How a little trim goes a long way

Amanda used to wear hijab to represent her culture and Muslim faith. The hijab in Arabic means modesty, and by covering the hair, arms and legs and chest, it makes the statement that the person is modest.

“It’s just a way to represent myself and who I am because I can’t do it just by my looks, I don’t look Middle Eastern. It was kind of a mask in a way or a sign to show who I am. It was really empowering because people would approach me and say you don’t look Muslim, tell us about yourself, tell us about your religion. It was a way to communicate with the people and tell them who I was both verbally and non-verbally.”

Then September 11th happened and Amanda’s father asked her to take it off so she wouldn’t become a target.

When Amanda stopped wearing her hijab, it was obvious her hair style was in need of a fresh look. “It was down to my butt.”

Amanda’s hair was beautiful. But maintenence became a burden and she decided that it was time to try something new.

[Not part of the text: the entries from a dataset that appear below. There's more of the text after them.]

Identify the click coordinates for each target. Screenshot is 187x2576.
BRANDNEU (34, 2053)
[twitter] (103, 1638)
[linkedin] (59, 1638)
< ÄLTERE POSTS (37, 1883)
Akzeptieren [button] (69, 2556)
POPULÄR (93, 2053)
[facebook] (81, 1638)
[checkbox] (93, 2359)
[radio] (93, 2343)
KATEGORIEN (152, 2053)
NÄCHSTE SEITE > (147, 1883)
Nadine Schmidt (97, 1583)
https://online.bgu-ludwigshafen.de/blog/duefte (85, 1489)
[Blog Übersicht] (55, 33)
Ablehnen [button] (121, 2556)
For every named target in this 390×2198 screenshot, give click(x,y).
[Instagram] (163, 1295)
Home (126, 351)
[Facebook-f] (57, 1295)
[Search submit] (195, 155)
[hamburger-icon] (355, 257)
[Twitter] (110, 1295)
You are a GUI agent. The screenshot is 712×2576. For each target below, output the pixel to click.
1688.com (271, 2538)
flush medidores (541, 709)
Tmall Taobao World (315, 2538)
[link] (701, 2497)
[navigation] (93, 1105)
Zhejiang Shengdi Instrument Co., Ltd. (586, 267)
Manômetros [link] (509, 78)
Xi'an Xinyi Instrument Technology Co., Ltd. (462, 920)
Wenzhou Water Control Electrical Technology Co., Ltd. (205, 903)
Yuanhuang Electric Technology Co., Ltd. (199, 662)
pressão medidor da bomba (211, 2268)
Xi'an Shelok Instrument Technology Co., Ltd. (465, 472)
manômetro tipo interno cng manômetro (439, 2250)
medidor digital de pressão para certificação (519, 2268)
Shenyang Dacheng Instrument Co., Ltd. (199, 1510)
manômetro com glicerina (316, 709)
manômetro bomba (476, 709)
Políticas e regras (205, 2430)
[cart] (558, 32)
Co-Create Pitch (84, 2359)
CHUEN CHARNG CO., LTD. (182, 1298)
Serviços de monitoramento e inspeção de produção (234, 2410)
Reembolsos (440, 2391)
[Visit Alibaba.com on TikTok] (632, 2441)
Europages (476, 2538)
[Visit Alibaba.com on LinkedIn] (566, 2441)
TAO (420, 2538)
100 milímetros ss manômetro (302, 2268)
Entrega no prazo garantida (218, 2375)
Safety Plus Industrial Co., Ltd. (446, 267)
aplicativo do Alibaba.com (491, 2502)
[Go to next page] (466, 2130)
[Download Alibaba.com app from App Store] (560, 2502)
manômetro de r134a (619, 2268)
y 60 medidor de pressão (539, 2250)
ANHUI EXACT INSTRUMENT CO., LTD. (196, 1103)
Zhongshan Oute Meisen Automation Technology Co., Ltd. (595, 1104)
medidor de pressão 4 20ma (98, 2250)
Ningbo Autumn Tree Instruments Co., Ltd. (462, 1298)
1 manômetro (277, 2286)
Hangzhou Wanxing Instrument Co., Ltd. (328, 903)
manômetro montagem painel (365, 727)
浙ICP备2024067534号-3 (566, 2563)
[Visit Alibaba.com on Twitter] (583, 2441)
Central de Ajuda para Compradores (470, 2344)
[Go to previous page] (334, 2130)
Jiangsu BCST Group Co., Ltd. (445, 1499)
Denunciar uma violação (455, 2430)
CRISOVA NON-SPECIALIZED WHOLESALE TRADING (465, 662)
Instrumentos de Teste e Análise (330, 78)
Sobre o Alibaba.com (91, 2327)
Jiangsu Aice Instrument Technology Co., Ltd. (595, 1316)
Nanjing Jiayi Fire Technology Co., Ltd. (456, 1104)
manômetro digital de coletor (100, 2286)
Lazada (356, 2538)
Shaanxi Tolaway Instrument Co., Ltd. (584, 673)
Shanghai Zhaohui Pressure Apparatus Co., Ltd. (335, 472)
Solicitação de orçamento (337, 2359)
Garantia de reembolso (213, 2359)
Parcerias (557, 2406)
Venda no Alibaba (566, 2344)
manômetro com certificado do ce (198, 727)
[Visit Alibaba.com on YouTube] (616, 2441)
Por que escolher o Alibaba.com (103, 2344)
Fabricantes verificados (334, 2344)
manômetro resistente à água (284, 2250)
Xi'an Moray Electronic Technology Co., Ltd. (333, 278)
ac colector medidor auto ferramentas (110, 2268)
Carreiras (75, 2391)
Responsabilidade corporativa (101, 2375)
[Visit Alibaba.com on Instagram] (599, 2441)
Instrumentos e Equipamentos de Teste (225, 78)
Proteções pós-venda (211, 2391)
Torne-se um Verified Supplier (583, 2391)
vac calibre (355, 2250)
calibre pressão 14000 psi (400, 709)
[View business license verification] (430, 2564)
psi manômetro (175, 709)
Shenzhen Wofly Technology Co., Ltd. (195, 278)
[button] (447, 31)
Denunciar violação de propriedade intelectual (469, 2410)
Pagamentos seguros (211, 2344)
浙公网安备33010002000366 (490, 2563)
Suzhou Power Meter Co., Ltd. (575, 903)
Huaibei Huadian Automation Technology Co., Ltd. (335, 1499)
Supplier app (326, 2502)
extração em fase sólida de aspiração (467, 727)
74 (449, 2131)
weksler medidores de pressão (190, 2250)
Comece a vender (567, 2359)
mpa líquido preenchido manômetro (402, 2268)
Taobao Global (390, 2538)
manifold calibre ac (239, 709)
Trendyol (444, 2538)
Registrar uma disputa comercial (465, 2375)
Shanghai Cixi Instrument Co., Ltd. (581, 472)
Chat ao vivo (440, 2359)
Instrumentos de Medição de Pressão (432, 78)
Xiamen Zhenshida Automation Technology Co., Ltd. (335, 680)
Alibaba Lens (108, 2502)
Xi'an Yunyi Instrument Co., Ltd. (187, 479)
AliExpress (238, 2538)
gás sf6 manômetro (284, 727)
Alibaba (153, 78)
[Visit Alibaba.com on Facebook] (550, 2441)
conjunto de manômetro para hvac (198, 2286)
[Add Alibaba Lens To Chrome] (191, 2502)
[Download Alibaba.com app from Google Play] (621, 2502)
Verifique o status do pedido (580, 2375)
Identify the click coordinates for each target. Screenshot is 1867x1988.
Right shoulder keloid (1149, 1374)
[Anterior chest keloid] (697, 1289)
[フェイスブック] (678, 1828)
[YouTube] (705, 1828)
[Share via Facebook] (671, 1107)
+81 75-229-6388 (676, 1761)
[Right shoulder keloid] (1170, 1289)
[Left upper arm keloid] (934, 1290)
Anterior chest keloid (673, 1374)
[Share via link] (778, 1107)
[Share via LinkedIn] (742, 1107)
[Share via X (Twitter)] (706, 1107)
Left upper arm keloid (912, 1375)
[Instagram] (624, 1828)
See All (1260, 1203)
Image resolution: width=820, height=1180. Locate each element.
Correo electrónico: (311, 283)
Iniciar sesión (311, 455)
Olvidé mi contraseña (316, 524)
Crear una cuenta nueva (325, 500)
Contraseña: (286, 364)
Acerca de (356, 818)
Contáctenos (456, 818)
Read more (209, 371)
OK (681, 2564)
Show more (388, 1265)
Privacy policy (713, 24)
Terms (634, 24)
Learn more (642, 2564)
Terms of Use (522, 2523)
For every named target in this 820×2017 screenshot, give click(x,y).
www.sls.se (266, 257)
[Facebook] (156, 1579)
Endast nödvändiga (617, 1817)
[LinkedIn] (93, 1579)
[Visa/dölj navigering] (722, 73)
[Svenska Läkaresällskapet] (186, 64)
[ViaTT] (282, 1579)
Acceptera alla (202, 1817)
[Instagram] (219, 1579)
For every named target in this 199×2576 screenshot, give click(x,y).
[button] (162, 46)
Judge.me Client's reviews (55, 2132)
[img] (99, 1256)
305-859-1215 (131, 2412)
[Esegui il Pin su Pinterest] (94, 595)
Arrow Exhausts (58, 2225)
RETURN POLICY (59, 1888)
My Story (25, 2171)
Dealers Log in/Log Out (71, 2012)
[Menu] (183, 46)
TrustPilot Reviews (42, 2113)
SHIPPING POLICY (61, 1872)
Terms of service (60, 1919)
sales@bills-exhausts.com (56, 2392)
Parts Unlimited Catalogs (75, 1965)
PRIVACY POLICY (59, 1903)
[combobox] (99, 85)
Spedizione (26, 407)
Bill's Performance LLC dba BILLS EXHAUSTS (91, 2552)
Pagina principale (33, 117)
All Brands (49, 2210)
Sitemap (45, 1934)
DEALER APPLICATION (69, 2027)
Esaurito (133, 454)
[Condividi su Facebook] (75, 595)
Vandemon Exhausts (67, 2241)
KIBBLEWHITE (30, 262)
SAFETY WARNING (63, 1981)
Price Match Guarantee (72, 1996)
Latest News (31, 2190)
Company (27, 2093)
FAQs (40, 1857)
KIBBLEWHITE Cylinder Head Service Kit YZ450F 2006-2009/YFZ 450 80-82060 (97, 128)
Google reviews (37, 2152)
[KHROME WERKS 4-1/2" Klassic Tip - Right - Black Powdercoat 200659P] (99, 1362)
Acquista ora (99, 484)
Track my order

Amanda has even more daring plans for her hairstyle in the future.

“I have actually thought about cutting it really short and perming it into a Medusa-like thing. I went to a wig shop with my mom and tried on a bunch of hairstyles. I tried on short black wigs and everyone at the wig shop told me to cut my hair and dye it black and I was like, ‘No, I can’t do that, that is too drastic.’ I have to go in stages, but at least now I’ve got the courage to experiment a little.”

Even though she lost one form of self expression through the hijab, it seems that she has gain another in hair styles. Although the two are different, one can always find joy in the smallest and largest changes. Sometimes it’s nice to just make yourself over.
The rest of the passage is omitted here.